Extrait choisi:

•••

Etre dans un pays étranger, ça crée des liens. Et souvent, les liens crées ont des détours improbables. Par exemple à mes débuts dans la ville, quand je pensais encore qu’une bonne baguette c’est pas sorcier doit bien avoir une boulangerie ici qui sait faire ça… j’ai rencontré beaucoup de Français installés ici, eux aussi à la recherche d’une baguette ou d’un croissant. On donne des notes, on compare, on se plaint un peu bien sûr… Une autre fois, dans un café, le serveur a mis La Javanaise. J’ai été émue aux larmes. C’est une chanson magnifique, qui me fait toujours de l’effet, mais là, loin comme ça, c’était d’autant plus beau.
C’est encore un pays d’immigrants. Qui se divisent en deux catégories : ceux qui veulent oublier et faire oublier d’où ils viennent, s’intégrer à tout prix. Et ceux qui restent entre eux, ne s’aventurent pas trop hors des limites imaginaires de leurs clan, soit parce qu’il ne veulent pas, soit parce qu’ils ne peuvent pas.
L’ulpan, les cours d’hébreu pour les immigrants et les autres (touristes, travailleurs étrangers, curieux…) est le lieu de toutes les rencontres. On voit par exemple ceux qui évitent soigneusement de rencontrer d’autres « comme eux ». Tamar, une nouvelle immigrante argentine, refuse de parler espagnol avec Gloria, sa voisine colombienne. Deux cours plus tard, elle perd pied, et revient à sa langue maternelle pour poser une question sur un exercice de grammaire. Tamar fait beaucoup d’efforts, parle bien, avec beaucoup d’argot, semble très à l’aise dans la langue. Elle travaille dans un cabinet d’architecte pas loin de chez moi. Un jour, on se croise au supermarché et elle me raconte une mésaventure amoureuse avec un jeune Israélien. Après trois rendez-vous, il a cessé de répondre à ses appels. Elle ne comprend pas, et elle répète, nerveuse : peut-être j’ai dit quelque chose qu’il ne fallait pas… peut-être que je ne parle pas encore assez bien pour avoir une histoire d’amour ?

•••

Travail demandé:
A: Répondez brièvement à ces questions sur l'extrait consacré à la vie dans un pays étranger :
(i) Quelle chanson le serveur du café a-t-il passée ?
(ii) En combien de catégories les immigrants se divisent-ils ?
(iii) Après combien de rendez-vous le jeune Israélien a-t-il cessé de répondre aux appels de Tamar ?
B: Rédigez la suite du récit sur l'ulpan et la vie dans un pays étranger, à partir de la question que se pose Tamar.
Les lignes placées après ce texte forment un ensemble distinct, sans rapport avec lui.

Données fournies:

•••

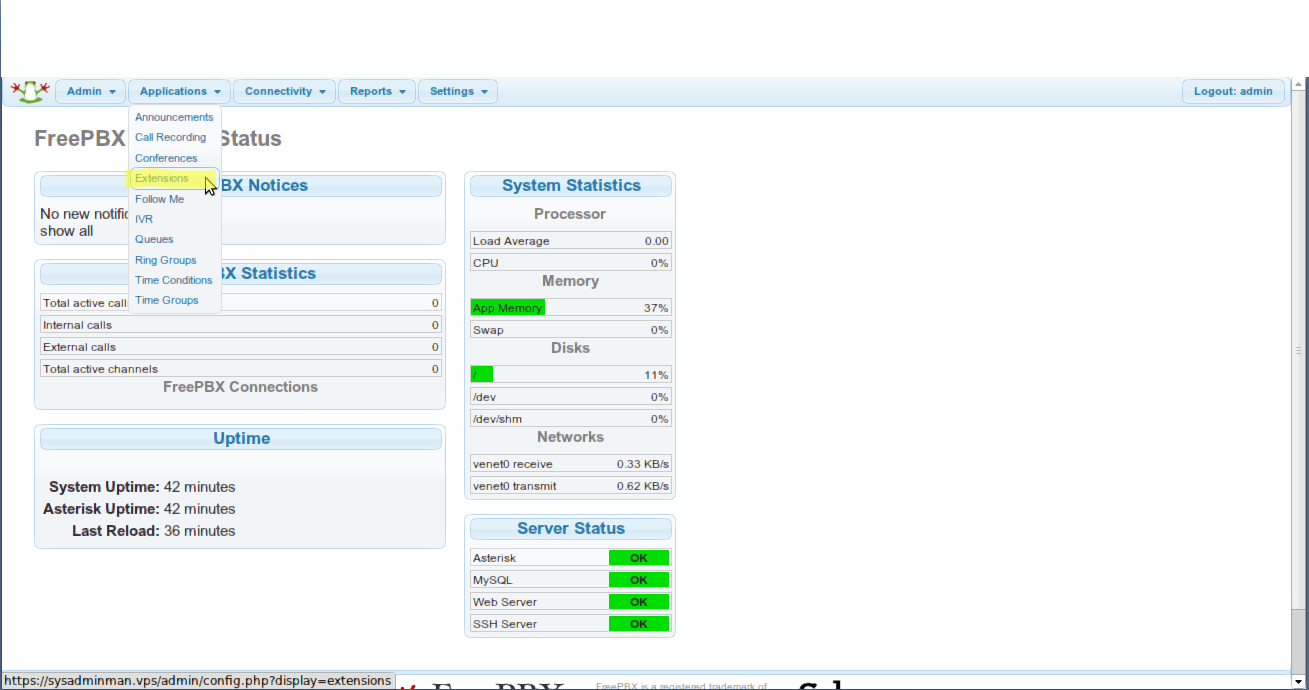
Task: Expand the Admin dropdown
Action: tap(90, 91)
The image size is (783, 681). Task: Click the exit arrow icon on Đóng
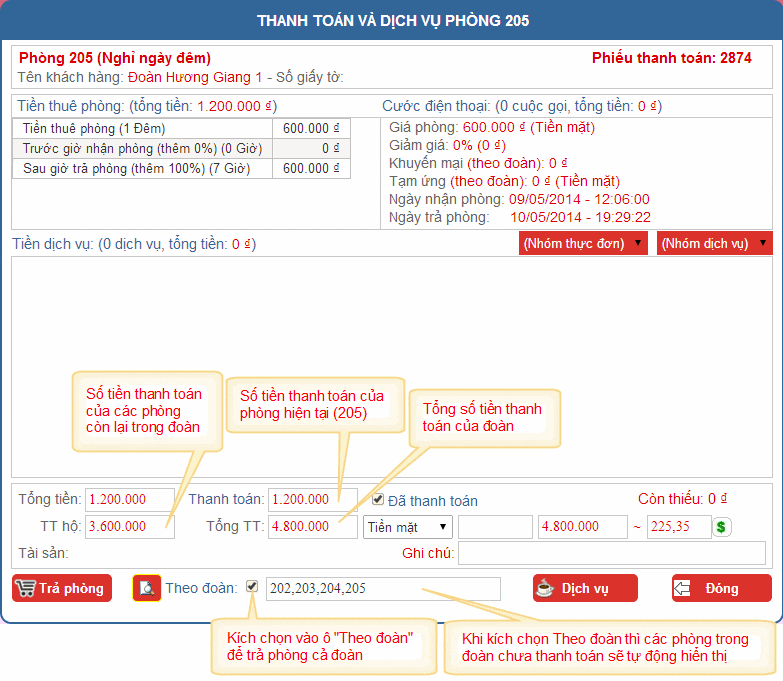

•••

Réponses successives:
A:
(i) La Javanaise.
(ii) En deux catégories.
(iii) Après trois rendez-vous.

B:
Les Français ont mauvaise réputation. Il paraît qu’on se plaint trop, qu’on est trop flambeur, qu’on refuse de s’intégrer, qu’on est snob. Et on nous reconnaît à des kilomètres avec notre accent qui hache les mots.
Mais bon, une fois la porte ouverte aux clichés, c’est infini…
Beaucoup d’humoristes font leur beurre de sketches plus ou moins racistes. C’est si facile de se moquer des travers des autres. Et puis, les autres, ici il y a le choix. Et tous les autres, tant qu’ils le peuvent, râlent sur les Israéliens, leur impolitesse, leur franchise, leur rudesse… infini, je vous dis.
C’était toujours comme ça. Au début, c’était les Juifs Allemands, les « yeke », qui étant souvent plus riches et les plus cultivés s’enfermaient dans leurs beaux quartiers, créaient une distance avec les autres, les Polonais ou les Hongrois par exemple. Et puis après, quand les Juifs d’Afrique du Nord sont venus ils ont été ostracisés. Il y a même eu un mouvement « les Panthères Noires » qui s’est inspiré des Black Panthers pour demander une égalité de fait entre les « blancs » ashkénazes et les « noirs » mizrahi.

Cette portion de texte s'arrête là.